Schlein ha già annunciato che appoggerà i referendum sulla cittadinanza e sul Jobs Act continuando a strizzare l’occhio a Maurizio Landini e all’ala più a sinistra del centrosinistra. Una posizione che, probabilmente, farà meno breccia nei cuori dei moderati del centrosinistra che già stanno iniziando a fare le proprie mosse.“Bisogna da un lato rafforzare il Pd e dall'altro fare una coalizione che possa arrivare al 50% più uno dei voti. Il Pd è il partito più grande dell'opposizione ma non basta minimamente", ha detto senza peli sulla lingua l’ex premier Romano Prodi intervenendo a Skytg24. I cattolici democratici stanno preparando le loro mosse, non restano silenti e vogliono tornare ad essere protagonisti dal momento che finora Schlein li sta completamente ignorando. “Una parte del mondo cattolico di sinistra non si sente abbastanza rappresentata e una parte delle posizioni più di governo, più avanzate, vorrebbero un Pd con un profilo più rassicurante, meno attivista”, ha detto molto chiaramente Paolo Gentiloni. La verità è che i centristi senza il Pd non vanno da nessuna parte come dimostra il fallimento del Terzo Polo di Renzi e Calenda, ma è anche vero che Schlein ha bisogna di una forza centrista per prendere i voti dei moderati. Questo, però, significa che la segretaria del Pd, oltre al M5S, avrà un alleato in più con cui dovrà contrattare su programmi e sui seggi quando si tratterà di definire i rapporti di forza in vista delle prossime elezioni Politiche. Insomma, avrà presto nuovi grattacapi oltre a quelli che già le procura il presidente della Campania Vincenzo De Luca.
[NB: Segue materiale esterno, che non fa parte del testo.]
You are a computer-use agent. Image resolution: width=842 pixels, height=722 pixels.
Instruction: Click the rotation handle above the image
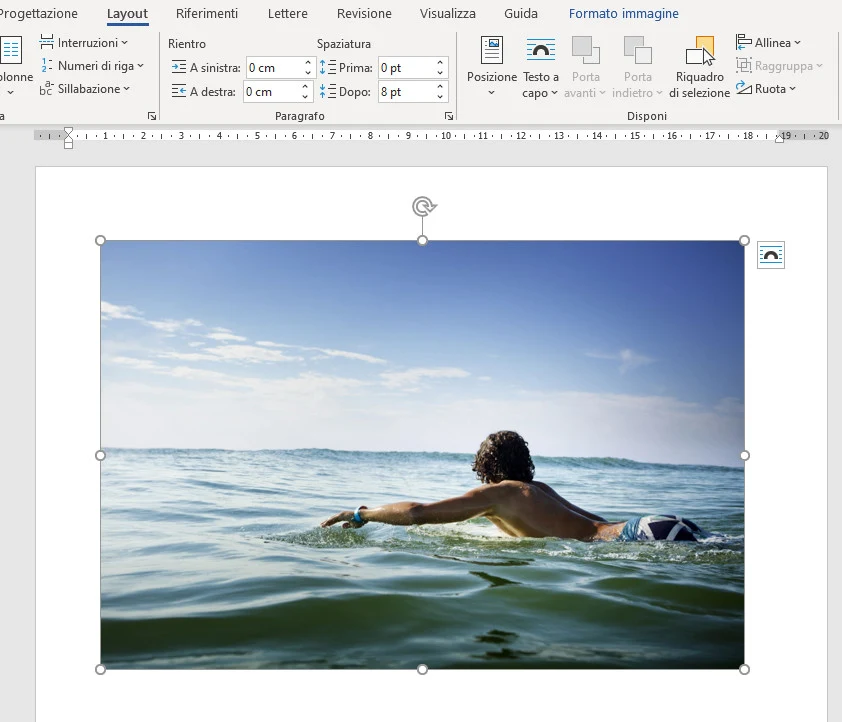[x=423, y=206]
Come liberarsi dei ‘cacicchi’ tenendo insieme il partito sarà uno dei quesiti della prossima tornata elettorale per le Regionali.

Certo, se fosse passato il referendum sull’autonomia sarebbe stato più semplice per Schlein creare le basi per un’opposizione solida attorno a una battaglia comune, ma sfortunatamente per lei la Consulta ha dichiarato inammissibile il quesito referendario sostenuto dalle opposizioni. Ecco, dunque, che i prossimi mesi saranno assai impegnativi per la segretaria del Pd.